(Beginning of DATASET RECORDS)

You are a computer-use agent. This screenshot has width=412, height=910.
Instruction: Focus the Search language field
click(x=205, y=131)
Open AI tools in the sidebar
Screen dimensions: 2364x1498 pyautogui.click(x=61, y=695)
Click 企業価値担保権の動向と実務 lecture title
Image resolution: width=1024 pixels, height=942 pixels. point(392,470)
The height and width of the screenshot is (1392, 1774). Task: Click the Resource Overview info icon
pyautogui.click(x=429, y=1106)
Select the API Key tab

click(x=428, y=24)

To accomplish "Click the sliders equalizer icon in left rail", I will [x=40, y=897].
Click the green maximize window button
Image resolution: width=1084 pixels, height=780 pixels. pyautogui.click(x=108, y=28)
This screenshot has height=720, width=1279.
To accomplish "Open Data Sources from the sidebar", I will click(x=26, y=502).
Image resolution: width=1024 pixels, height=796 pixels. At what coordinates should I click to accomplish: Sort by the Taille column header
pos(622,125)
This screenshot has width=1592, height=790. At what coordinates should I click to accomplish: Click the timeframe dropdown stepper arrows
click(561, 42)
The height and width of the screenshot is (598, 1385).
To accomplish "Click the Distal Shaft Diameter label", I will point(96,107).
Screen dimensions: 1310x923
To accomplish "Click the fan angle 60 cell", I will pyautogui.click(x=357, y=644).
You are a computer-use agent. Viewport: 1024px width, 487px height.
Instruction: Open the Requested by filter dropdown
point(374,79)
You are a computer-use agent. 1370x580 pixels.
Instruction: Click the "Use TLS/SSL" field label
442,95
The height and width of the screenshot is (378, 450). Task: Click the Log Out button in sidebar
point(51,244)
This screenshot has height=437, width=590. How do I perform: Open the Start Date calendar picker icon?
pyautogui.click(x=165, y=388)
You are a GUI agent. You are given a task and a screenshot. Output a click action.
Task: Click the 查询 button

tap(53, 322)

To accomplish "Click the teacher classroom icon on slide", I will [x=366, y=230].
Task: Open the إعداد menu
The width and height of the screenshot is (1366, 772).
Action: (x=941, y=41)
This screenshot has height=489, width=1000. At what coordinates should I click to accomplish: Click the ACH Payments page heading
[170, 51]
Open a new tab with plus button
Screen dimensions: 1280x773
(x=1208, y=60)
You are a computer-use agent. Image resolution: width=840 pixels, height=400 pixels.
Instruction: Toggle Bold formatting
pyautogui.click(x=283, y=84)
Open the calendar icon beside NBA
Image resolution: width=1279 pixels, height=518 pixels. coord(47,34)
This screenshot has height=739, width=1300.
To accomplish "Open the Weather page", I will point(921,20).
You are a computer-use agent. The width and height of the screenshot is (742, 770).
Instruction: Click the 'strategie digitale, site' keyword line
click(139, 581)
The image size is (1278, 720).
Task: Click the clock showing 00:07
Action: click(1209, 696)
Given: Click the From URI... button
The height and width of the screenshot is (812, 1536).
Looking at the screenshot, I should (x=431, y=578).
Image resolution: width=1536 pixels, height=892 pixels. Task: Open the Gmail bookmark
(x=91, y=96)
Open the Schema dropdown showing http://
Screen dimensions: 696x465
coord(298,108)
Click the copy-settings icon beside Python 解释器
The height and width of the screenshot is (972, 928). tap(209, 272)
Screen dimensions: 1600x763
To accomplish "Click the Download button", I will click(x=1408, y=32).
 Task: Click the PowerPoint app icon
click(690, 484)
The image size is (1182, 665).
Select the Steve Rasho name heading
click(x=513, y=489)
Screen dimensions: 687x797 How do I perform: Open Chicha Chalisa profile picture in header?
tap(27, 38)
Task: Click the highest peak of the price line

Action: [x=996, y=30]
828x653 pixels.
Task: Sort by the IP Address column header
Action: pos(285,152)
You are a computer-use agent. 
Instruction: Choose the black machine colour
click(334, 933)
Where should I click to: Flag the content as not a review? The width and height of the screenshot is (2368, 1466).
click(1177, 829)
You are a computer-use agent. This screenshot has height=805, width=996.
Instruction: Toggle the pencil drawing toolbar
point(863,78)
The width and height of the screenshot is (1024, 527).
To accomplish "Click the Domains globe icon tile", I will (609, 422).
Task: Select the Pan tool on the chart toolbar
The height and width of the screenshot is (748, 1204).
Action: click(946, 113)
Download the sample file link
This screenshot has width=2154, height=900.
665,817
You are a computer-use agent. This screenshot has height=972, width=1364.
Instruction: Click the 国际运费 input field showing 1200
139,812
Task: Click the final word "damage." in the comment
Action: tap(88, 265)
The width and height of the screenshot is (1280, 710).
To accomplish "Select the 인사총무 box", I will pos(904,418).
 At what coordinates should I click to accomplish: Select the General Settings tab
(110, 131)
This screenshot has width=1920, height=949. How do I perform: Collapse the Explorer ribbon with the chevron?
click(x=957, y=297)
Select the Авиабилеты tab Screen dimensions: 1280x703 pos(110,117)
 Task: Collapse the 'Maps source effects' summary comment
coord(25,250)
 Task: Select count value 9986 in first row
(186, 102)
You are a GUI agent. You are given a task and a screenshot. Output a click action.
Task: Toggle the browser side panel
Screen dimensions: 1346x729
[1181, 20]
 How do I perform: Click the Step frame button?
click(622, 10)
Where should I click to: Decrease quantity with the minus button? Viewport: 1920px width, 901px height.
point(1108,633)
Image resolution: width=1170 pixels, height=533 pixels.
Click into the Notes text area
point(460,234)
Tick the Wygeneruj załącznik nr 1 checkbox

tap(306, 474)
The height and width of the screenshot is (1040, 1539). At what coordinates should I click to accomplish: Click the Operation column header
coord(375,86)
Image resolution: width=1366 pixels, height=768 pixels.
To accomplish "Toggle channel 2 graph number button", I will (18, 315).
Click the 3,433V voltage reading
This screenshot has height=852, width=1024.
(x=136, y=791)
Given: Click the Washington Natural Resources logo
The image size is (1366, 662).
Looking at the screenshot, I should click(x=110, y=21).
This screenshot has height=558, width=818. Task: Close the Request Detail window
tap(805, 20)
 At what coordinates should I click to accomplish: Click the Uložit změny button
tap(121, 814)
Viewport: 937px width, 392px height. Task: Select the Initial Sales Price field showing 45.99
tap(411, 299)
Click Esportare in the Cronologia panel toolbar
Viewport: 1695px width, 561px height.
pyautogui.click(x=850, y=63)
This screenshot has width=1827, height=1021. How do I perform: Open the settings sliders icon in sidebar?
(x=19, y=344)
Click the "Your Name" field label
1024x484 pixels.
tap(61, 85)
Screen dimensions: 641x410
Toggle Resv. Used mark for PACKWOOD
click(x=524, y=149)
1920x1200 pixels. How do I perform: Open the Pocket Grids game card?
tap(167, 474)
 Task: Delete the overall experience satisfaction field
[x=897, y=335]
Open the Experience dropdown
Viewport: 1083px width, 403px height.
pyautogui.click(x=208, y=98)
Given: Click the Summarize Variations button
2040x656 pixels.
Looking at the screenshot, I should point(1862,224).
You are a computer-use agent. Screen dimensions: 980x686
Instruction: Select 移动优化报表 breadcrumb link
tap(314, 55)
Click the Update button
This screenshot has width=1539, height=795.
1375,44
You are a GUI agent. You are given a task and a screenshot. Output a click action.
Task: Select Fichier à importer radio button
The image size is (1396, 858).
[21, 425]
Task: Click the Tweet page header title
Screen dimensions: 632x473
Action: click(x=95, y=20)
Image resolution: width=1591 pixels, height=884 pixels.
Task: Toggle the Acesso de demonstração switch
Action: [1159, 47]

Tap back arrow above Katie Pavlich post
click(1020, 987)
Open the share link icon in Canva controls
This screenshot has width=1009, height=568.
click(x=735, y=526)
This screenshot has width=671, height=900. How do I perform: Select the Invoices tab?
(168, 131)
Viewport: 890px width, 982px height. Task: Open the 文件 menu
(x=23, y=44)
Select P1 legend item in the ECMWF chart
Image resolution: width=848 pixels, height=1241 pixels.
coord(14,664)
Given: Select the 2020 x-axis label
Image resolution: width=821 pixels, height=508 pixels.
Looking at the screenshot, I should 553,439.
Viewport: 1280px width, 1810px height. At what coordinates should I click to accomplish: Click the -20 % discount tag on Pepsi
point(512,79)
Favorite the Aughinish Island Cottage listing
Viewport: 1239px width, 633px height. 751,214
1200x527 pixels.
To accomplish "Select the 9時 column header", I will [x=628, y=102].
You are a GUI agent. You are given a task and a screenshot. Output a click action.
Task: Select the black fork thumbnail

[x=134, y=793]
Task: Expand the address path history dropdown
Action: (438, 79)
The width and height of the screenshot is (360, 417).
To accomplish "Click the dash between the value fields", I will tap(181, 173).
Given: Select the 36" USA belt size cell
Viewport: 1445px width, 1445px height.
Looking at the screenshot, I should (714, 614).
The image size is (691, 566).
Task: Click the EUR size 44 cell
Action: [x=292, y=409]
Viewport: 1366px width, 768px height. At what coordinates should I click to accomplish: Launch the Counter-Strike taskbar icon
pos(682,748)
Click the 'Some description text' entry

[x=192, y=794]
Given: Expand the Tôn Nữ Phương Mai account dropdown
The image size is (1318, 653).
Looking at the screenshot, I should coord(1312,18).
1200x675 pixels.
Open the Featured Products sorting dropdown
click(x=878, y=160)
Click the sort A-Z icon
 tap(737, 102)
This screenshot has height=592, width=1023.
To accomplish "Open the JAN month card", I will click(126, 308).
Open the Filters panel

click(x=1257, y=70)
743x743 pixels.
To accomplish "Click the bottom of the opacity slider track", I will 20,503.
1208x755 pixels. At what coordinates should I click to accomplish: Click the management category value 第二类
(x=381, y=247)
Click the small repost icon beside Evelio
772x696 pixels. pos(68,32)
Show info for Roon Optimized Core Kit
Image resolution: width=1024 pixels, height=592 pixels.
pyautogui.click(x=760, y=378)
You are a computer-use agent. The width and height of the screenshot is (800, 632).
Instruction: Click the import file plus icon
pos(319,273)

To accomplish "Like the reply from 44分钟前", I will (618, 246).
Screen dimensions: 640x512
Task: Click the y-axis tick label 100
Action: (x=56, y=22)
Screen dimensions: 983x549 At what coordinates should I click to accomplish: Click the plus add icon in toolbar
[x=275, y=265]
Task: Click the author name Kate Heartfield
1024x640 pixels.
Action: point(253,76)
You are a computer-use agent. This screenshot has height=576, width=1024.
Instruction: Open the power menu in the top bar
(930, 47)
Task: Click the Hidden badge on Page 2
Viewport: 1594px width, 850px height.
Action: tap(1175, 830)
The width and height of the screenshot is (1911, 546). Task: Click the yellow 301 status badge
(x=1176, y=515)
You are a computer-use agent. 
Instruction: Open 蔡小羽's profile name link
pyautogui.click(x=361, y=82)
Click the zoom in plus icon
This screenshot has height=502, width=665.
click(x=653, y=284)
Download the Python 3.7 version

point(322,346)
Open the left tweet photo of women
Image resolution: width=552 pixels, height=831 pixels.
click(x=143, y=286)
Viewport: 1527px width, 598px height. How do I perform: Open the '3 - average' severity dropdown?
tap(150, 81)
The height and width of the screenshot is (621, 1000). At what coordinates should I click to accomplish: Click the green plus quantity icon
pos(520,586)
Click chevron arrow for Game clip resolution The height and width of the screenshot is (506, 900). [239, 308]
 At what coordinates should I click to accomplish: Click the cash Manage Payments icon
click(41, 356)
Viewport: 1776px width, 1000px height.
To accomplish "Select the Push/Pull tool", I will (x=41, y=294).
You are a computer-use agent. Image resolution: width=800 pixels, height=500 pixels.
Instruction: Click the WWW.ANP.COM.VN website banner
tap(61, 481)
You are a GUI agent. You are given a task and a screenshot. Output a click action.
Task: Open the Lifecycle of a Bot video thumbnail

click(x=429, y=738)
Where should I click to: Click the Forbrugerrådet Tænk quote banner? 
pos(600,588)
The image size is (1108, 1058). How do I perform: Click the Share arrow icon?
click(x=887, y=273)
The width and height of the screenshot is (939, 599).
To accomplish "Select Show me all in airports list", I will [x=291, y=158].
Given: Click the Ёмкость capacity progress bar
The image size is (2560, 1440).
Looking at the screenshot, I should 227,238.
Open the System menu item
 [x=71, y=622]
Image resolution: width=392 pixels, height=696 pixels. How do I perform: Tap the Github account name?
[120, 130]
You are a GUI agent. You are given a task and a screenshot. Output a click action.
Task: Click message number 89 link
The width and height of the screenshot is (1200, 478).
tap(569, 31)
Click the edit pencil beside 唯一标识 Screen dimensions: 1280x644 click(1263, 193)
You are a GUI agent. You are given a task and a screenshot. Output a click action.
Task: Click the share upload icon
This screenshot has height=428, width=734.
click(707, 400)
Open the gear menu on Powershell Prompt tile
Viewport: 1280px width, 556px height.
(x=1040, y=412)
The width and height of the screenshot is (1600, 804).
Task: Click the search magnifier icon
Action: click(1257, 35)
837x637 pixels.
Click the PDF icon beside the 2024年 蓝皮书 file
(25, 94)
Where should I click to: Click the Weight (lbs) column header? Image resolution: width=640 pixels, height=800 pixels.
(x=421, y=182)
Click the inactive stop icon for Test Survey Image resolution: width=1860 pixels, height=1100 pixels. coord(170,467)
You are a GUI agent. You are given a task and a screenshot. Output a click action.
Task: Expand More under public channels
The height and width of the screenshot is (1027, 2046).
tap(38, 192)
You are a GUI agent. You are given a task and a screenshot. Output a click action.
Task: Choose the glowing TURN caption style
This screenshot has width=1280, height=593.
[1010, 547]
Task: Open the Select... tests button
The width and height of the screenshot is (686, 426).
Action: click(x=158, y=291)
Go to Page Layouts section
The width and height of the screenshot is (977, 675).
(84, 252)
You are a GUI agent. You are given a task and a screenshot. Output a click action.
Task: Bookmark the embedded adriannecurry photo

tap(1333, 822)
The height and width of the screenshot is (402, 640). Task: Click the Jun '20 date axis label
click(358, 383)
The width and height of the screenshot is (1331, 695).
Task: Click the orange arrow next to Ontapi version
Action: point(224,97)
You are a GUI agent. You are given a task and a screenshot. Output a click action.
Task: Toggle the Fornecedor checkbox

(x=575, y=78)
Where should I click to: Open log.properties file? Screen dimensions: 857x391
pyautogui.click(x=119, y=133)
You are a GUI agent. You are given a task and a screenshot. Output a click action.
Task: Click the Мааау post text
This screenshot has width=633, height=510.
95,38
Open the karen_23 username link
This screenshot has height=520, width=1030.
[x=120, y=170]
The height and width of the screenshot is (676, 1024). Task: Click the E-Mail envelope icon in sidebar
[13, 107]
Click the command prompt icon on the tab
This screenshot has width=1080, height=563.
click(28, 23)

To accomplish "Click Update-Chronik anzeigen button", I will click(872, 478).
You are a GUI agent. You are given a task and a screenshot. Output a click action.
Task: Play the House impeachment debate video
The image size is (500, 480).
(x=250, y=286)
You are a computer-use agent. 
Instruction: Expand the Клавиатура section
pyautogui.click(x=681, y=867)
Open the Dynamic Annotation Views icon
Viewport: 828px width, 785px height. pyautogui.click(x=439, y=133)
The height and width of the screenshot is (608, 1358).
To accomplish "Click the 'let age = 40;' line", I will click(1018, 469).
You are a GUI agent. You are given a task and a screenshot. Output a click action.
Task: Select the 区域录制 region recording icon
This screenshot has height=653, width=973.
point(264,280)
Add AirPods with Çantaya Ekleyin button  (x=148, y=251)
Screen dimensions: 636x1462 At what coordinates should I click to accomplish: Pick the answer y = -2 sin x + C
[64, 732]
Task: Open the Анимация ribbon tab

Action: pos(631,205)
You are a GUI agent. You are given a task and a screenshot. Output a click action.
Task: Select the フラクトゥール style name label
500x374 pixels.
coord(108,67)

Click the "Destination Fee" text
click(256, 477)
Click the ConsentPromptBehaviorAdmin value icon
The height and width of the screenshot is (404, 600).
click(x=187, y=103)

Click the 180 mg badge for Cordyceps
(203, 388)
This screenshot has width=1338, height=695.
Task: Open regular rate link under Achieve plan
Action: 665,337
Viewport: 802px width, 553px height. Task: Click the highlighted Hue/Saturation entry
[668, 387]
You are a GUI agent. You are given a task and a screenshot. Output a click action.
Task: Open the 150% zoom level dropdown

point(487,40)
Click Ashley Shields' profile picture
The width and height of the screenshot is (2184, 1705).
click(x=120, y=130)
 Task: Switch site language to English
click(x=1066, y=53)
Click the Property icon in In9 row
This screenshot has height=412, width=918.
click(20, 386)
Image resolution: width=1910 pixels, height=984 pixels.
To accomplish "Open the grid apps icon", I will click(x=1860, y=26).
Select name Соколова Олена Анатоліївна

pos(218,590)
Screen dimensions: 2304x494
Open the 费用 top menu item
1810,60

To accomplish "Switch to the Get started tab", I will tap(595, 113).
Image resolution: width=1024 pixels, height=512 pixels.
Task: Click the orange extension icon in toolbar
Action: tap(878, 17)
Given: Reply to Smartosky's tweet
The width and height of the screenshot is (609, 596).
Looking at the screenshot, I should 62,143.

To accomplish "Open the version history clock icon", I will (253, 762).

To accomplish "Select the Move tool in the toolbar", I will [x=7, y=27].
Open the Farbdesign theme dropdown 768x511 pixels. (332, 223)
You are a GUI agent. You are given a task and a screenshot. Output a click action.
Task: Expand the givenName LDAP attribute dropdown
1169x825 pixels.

(End of DATASET RECORDS)

**TASK DESCRIPTION**
Go through the records and copy each line with "style" in it.

**ANSWER BOX**
Task: Choose the glowing TURN caption style
Task: Select the フラクトゥール style name label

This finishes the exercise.